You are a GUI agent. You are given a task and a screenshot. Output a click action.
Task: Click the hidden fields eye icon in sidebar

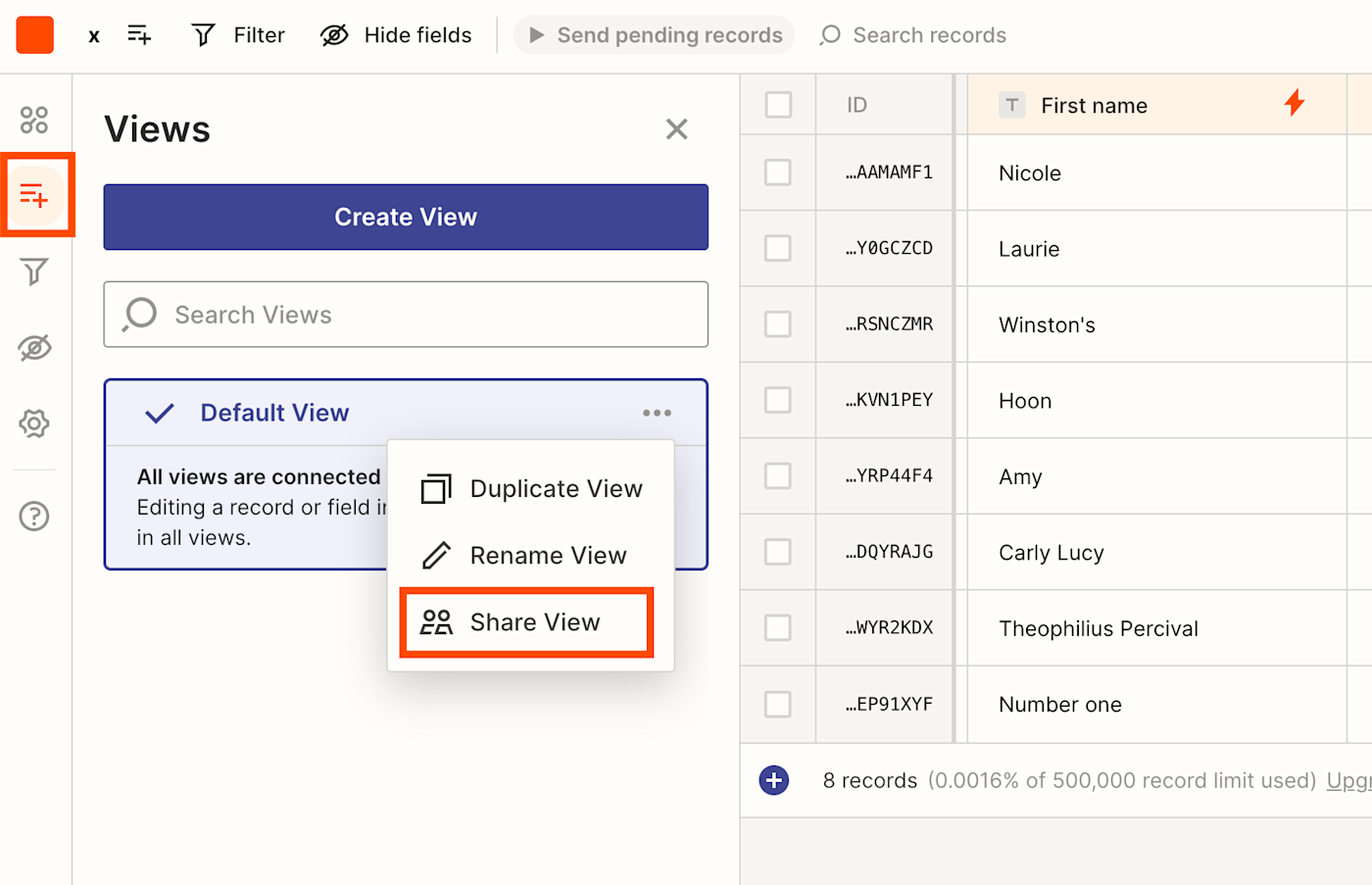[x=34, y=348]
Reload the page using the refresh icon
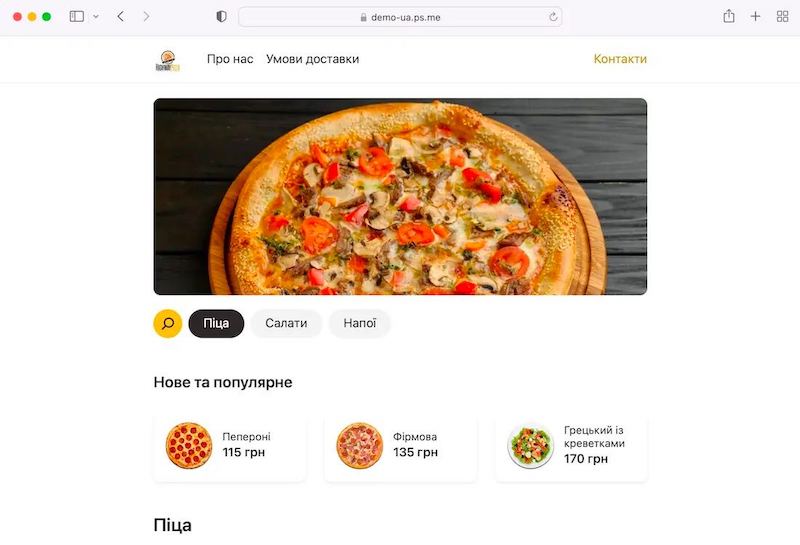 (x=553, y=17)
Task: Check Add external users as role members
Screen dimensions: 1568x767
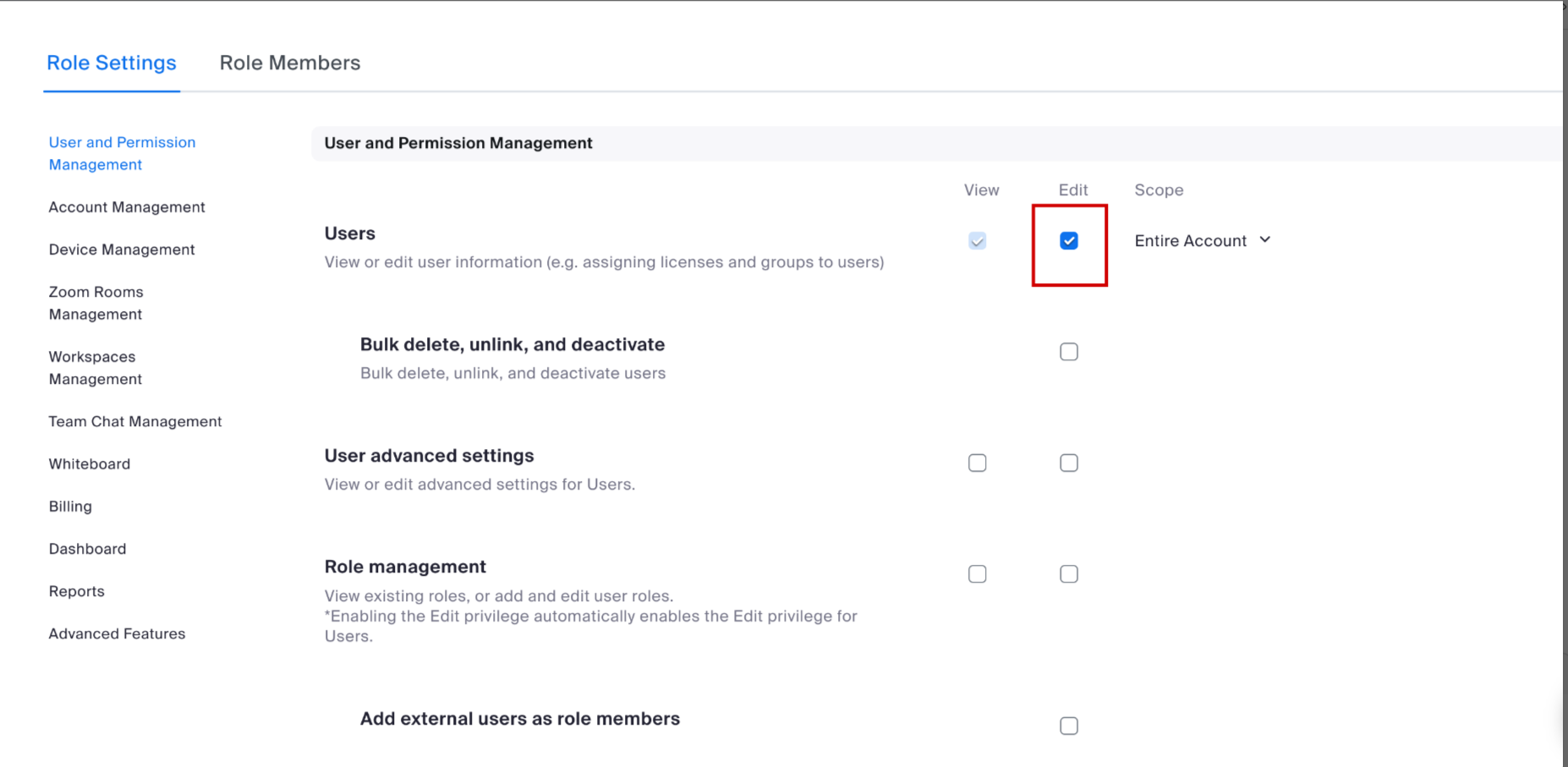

+-------+

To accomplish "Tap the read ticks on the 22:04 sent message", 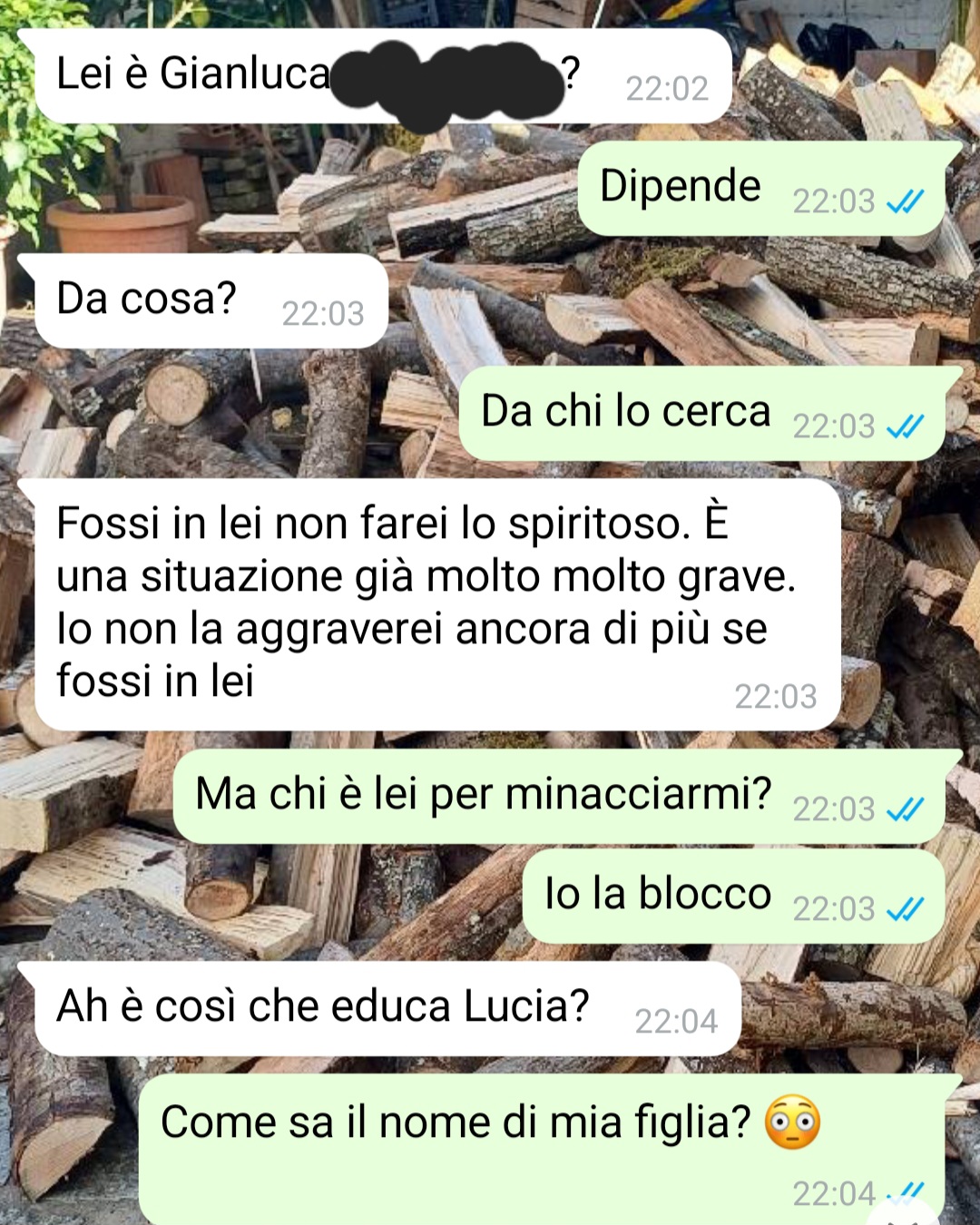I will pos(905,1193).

+-------+

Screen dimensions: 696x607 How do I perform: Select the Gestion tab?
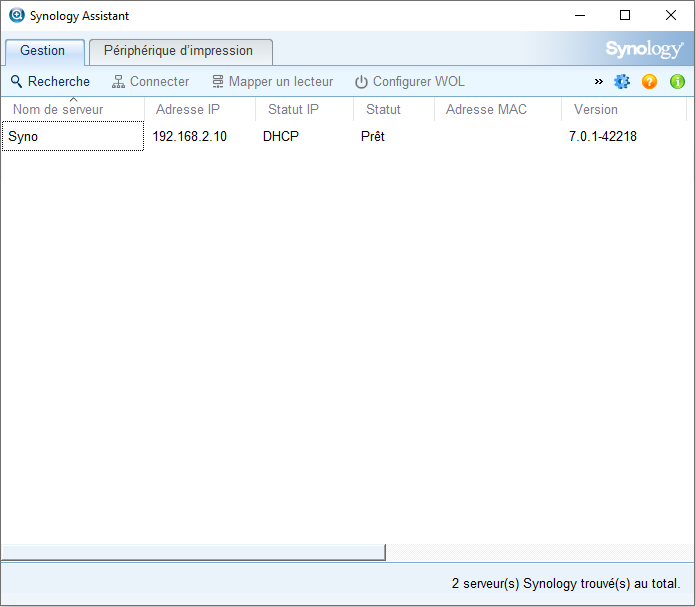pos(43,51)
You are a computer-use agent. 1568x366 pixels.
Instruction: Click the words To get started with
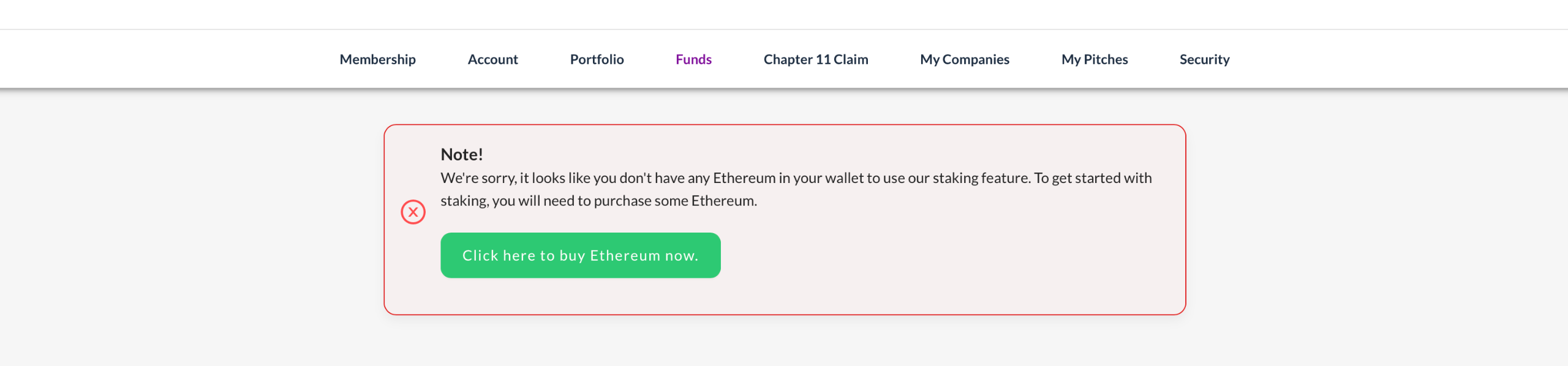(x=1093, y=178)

+-------+

▸ WHAT THE TASK REQUIRES
Copy only what runs above from the line containing "You are a GUI" through the line containing "Screen dimensions: 1568x767", exactly. Leave out the pictures.

▸ SOLUTION
You are a GUI agent. You are given a task and a screenshot. Output a click action.
Task: Click the hidden fields eye icon in sidebar

[x=34, y=348]
Reload the page using the refresh icon
 (x=553, y=17)
Task: Check Add external users as role members
Screen dimensions: 1568x767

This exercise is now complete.